The future of loyalty is mobile and card free. The explosive growth of mobile applications has provided an obvious avenue for consumers to reduce the number of loyalty cards they carry.
While some consumers will always prefer plastic cards in their wallet, the way ahead is primarily seen as digital.
Coming back for more
The main function of loyalty programs, whether card-based or digital-based, has not changed. They are a way to identify customers, especially repeat customers.
But with the evolution of technological data being used to reward correct consumer behavior, it also affords customers greater control in how they interact with retailers and brands.
Retailers, for their part, engage in an exchange: they provide value by encouraging customer trust and, in doing so, make the customer's life easier by improving the shopping experience. Therefore, the loyalty program should extend to every aspect of the customer touch point.
In an increasingly mobile world, repeat customers are all about engagement.
Retailers and brands need to go beyond traditional card and transaction-based loyalty programs and determine the optimum way to engage consumers to build trust.
However, any customer rewards need to be relevant, not take away from existing revenue streams and, above all, they need to be easy to redeem.

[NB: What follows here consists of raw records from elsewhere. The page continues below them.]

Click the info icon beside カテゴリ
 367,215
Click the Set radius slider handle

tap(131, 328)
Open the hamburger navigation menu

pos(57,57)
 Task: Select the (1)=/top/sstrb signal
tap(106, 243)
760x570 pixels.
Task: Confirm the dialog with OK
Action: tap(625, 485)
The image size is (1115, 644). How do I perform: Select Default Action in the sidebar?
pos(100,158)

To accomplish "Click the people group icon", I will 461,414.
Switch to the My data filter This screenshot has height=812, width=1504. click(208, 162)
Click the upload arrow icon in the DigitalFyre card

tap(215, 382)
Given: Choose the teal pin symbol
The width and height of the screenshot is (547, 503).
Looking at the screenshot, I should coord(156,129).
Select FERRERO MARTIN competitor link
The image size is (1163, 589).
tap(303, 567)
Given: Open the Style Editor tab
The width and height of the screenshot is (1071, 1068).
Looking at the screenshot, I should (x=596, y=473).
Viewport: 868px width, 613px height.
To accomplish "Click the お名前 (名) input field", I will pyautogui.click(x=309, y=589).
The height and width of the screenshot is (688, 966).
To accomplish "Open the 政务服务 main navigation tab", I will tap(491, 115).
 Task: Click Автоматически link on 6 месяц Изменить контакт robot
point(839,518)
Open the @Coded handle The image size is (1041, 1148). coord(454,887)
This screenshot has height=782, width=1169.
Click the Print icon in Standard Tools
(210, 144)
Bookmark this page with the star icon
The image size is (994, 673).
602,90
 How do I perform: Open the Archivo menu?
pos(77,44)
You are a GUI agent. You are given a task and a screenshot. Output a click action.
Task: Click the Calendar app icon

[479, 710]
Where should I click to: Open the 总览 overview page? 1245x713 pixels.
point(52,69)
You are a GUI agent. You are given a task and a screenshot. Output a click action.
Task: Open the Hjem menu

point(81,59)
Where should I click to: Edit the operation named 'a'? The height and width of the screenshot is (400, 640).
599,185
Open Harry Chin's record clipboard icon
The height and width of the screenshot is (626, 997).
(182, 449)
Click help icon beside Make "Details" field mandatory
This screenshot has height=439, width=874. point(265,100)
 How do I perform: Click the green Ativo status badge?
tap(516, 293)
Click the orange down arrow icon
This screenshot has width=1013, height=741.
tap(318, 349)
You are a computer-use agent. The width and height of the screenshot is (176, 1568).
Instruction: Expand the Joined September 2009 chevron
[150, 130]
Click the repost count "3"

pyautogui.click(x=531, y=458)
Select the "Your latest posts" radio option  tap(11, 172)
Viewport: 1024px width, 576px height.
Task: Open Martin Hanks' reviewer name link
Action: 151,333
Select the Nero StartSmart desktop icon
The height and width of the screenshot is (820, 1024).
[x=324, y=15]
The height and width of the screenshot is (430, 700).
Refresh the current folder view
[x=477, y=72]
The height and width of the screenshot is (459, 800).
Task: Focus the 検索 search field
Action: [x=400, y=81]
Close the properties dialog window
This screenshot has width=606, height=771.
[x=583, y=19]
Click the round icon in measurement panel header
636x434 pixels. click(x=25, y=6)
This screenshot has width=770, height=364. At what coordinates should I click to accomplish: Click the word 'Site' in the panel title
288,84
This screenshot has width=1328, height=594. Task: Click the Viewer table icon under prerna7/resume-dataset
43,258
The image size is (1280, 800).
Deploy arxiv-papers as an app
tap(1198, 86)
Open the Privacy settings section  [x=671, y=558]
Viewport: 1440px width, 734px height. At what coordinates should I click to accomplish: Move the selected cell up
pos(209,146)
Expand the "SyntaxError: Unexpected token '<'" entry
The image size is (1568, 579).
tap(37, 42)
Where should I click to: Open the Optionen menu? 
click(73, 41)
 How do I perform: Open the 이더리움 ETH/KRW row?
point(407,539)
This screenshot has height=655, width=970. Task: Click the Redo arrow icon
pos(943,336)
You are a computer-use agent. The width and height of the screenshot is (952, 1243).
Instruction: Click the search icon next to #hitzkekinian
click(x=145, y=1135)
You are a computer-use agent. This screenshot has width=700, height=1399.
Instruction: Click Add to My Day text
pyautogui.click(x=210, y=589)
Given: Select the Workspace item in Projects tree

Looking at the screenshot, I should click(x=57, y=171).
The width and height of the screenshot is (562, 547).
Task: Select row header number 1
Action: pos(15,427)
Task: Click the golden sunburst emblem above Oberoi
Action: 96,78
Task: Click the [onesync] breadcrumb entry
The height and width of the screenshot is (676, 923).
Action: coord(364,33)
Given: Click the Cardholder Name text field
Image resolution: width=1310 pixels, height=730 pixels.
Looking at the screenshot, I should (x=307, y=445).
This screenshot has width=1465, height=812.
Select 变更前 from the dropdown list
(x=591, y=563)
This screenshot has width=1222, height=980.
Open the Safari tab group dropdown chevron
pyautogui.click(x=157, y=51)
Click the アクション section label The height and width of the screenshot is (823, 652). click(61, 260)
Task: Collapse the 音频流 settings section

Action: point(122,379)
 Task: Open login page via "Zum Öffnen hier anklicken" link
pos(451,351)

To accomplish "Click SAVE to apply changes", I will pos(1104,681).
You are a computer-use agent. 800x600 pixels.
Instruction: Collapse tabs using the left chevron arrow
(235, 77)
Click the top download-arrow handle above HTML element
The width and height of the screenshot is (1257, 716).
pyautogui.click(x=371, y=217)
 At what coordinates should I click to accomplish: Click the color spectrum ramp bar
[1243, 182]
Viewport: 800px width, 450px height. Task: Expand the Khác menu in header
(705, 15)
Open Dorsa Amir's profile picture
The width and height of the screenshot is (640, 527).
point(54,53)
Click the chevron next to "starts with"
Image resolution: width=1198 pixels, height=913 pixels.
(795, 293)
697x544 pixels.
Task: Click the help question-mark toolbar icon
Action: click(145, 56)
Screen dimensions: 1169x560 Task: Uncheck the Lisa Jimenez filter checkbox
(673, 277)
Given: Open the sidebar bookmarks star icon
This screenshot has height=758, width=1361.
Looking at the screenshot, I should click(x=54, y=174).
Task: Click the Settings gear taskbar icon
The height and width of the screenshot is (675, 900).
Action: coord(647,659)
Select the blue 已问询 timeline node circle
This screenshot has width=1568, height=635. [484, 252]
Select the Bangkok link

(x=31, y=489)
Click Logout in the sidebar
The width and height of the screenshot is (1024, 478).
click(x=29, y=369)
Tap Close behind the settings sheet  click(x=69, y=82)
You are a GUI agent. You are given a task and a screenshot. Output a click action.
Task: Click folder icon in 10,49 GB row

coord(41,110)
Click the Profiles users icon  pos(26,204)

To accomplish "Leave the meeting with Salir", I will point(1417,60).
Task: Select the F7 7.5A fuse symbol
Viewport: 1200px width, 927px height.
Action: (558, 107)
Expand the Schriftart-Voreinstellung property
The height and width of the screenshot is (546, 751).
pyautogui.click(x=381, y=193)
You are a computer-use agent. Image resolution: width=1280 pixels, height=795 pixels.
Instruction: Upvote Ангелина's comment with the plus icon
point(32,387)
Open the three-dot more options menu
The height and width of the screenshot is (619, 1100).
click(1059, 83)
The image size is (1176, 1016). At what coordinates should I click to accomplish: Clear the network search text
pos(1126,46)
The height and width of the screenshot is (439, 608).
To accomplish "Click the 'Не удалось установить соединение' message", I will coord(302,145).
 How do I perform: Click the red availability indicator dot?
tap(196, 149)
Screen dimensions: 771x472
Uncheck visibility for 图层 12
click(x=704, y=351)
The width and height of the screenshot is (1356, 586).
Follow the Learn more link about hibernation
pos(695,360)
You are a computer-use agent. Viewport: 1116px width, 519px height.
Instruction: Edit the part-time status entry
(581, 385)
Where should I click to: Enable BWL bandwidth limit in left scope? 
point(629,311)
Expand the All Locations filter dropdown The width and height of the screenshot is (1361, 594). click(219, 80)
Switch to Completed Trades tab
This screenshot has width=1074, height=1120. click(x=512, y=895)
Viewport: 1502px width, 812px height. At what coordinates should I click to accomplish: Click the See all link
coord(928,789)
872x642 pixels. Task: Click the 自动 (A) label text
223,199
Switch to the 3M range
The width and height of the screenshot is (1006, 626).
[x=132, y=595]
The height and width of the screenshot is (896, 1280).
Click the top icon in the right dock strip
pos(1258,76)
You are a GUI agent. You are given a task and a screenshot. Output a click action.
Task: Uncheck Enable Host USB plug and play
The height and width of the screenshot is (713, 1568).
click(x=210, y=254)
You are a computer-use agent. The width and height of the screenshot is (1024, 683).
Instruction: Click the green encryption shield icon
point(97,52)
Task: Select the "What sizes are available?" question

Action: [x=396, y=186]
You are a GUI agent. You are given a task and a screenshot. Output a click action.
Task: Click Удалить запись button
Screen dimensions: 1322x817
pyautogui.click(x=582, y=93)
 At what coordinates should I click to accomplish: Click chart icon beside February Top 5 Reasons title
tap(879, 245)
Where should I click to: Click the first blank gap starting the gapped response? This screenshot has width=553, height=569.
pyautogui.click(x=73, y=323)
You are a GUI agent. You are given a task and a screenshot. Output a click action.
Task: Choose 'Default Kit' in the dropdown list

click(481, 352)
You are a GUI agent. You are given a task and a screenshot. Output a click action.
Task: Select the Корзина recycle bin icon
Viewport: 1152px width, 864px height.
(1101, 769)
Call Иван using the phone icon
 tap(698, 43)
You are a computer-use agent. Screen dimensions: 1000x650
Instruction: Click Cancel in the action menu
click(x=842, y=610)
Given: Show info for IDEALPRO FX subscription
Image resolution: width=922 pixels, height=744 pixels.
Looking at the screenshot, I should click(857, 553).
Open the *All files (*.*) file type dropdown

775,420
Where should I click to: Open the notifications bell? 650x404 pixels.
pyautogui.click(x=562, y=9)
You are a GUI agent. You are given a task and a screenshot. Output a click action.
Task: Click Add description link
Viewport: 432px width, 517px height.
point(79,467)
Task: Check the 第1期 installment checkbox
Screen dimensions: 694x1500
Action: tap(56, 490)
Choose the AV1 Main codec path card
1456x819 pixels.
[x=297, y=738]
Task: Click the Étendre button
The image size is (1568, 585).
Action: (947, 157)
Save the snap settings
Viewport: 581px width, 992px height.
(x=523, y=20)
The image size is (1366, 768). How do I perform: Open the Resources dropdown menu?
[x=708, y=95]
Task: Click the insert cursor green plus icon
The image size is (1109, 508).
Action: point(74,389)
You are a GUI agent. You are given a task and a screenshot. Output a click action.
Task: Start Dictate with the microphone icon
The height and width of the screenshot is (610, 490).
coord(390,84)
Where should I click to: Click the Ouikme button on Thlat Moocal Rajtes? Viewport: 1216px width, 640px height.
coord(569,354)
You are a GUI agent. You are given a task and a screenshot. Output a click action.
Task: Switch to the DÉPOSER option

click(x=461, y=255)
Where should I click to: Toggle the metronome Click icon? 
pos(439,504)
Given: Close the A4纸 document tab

Making the entire customer experience personalized and customized is the order of the day.
A mobile app addresses many loyalty issues by making real-time purchase data available, while at the same time placing coupons and rewards in one place optimally alongside some sort of payment method, such as the Starbucks mobile app.
Fingerprint logins can also be used to make use of the app faster and easier.
Not just on paper
Despite the seemingly inevitable march towards everything digital with regards to loyalty programs, it is worth remembering that lumped in with that goal of improving the customer experience, there needs to be personalization. And with personalization comes choice.
While most brand or retail customers would probably embrace an all-encompassing mobile app, there will also be those that still prefer the plastic card and paper coupons and paper receipts.
With consumers, even though it would be easier, one size does not fit all. But it is that very accommodation to the individual that will generate loyalty and repeat customers.
While the in-store experience and the mobile app experience need to be seamless in their efforts to optimize the customer relationship, the rewards have to justify the time being put in using the app.
Constant engagement with the customer, even if the customer does not often buy, is the key.
WHILE THERE IS still a time and a place for old-school push marketing, it needs to be used sparingly.
Indeed, loyalty programs are already moving on and focusing more on both the customer experience and using the consumer's personal data within a context.
At the end of the day, loyalty is not just about coupons and rewards. It is about brands and retailers being willing to relinquish control in an effort to both improve the customer experience, while at the same time giving the customer a voice.